▶ [Tasks to perform]
A - In the passage on Jewish agriculture, how many families were counted among the Jewish agricultural population in Russia ten years after the revolution?
B - Please translate this sentence from the passage on Jewish agriculture into Spanish: "I have some statistics on which it is worthwhile to dwell."

▶ [Text section]
━━━━━━━━
It is really amazing that although the economic trend in the
world was the movement of farmers from country areas to the
town, taking people out of agriculture and placing them in
factories – the Jews reversed the order, and precisely in
the twenties and the thirties, many of them found a way of
entering into basic agriculture, not only in Palestine, in
the land of Israel, concerning which it is known that they
renewed a desert land and converted it into a flourishing
country, especially in agriculture. But this also occurred
in Soviet Russia, in the Soviet Union. I have some
statistics on which it is worthwhile to dwell. Ten years
after the revolution there were counted amongst the Jewish
agricultural population in Russia no less than 33,357
families; that is to say approximately 165,000 souls, who
were already settled in special Jewish agricultural
villages, in addition to another approximately 33,000 Jewish
families spread over the remaining areas, that is to say, in
the Soviet Union 10 per cent of all the Jews living there
engaged in agriculture.

Presiding Judge: Are you saying that there was a movement
from the city to the village in the Soviet Union, apart from
the areas of Birobidjan?
━━━━━━━━
Saved data entries
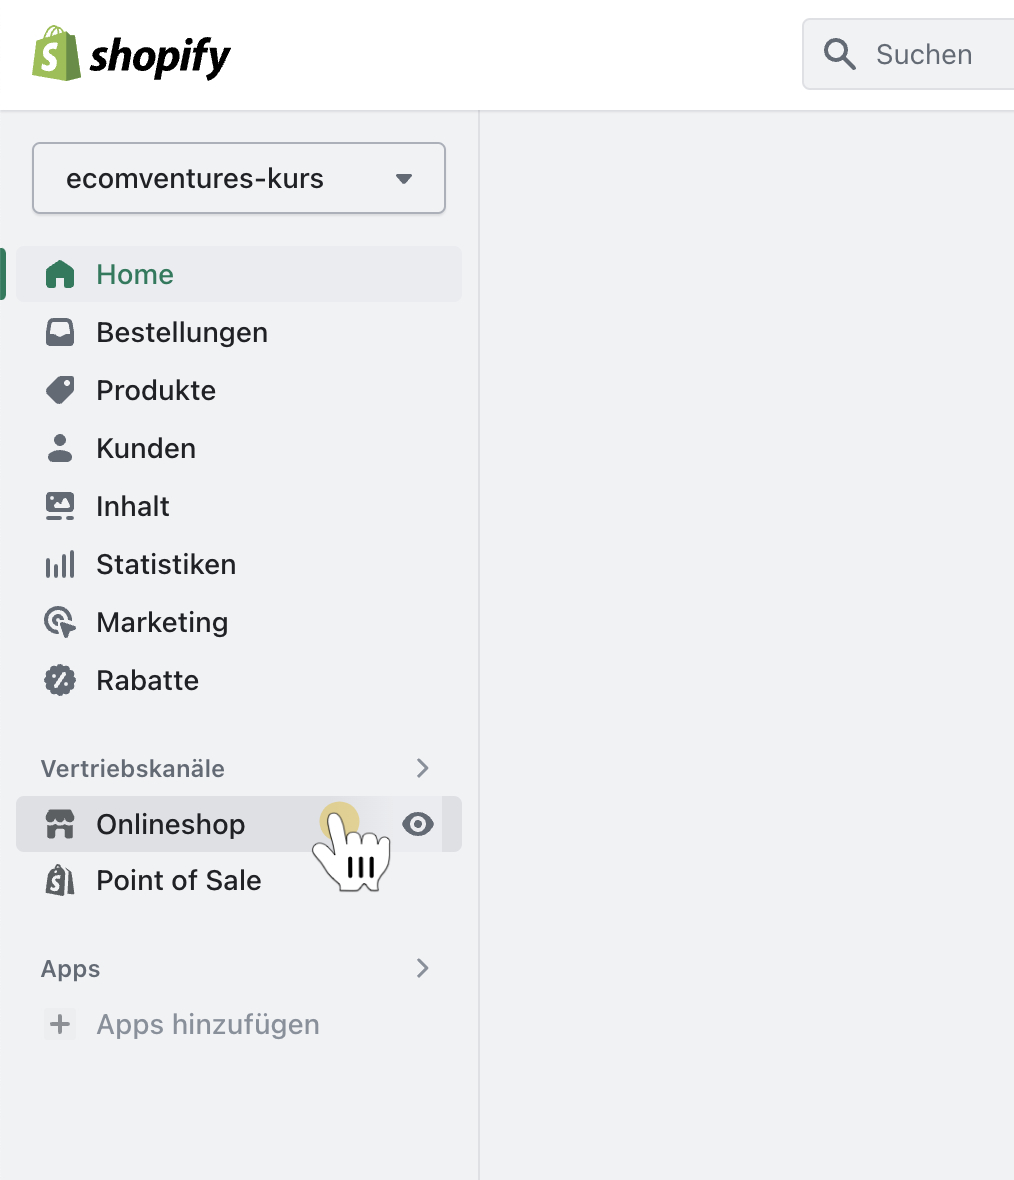Image resolution: width=1014 pixels, height=1180 pixels.
Task: Click the Kunden person icon
Action: coord(60,448)
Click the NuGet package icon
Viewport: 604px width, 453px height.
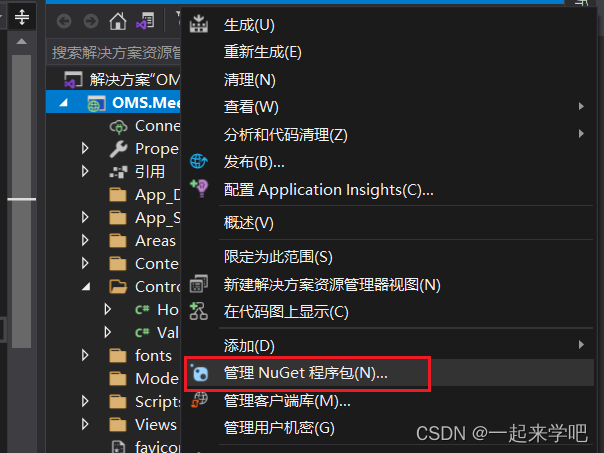coord(200,373)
━━━━━━━━
▶ [Outputs for the tasks]
A - No less than 33,357 families, approximately 165,000 souls.

B - Tengo algunas estadísticas en las que vale la pena detenerse.